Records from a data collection

Segment Open

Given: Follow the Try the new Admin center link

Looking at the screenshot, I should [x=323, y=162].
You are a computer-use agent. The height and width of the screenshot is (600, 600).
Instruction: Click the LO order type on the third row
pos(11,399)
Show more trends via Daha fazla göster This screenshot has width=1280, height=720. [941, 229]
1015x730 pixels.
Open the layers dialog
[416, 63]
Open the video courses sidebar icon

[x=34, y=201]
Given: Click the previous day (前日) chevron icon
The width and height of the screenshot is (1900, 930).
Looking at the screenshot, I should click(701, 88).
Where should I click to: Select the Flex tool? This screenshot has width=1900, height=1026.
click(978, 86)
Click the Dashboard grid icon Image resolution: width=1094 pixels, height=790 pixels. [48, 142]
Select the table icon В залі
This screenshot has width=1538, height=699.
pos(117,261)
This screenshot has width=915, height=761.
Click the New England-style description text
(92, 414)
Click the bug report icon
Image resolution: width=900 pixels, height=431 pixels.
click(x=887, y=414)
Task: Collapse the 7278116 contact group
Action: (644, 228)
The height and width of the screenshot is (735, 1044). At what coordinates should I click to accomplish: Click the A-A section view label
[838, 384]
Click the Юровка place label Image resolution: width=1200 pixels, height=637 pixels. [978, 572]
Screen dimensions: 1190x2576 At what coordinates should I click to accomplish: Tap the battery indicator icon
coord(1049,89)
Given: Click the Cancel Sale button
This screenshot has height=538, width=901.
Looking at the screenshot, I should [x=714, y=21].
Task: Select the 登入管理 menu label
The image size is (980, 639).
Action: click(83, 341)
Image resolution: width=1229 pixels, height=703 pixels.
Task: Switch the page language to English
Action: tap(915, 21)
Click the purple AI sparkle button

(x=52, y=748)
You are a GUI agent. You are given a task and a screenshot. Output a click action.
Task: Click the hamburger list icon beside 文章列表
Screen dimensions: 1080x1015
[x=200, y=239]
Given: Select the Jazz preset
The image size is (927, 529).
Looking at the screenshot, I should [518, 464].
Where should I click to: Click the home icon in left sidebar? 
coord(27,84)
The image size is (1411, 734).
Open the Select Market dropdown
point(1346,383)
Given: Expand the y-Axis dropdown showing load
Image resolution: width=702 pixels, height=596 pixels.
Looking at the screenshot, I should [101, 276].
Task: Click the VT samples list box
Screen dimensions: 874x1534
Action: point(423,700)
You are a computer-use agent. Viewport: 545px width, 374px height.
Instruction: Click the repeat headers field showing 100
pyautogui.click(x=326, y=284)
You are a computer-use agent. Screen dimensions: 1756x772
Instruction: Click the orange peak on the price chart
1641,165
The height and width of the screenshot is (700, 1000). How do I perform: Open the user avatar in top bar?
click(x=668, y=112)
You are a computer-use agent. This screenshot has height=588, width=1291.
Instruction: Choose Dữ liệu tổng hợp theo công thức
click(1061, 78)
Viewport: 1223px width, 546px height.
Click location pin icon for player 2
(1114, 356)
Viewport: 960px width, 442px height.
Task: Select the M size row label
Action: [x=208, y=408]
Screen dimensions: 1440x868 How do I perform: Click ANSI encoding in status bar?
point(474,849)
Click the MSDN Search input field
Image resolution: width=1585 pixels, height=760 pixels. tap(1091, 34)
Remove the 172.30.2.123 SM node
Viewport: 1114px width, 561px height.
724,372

Segment Closed

TASK INSTRUCTIONS: Please print, exactly and with nothing else, the lines from the first line of the entries through the line containing "Show more trends".

SOLUTION BELOW:
Given: Follow the Try the new Admin center link

Looking at the screenshot, I should [x=323, y=162].
You are a computer-use agent. The height and width of the screenshot is (600, 600).
Instruction: Click the LO order type on the third row
pos(11,399)
Show more trends via Daha fazla göster This screenshot has width=1280, height=720. [941, 229]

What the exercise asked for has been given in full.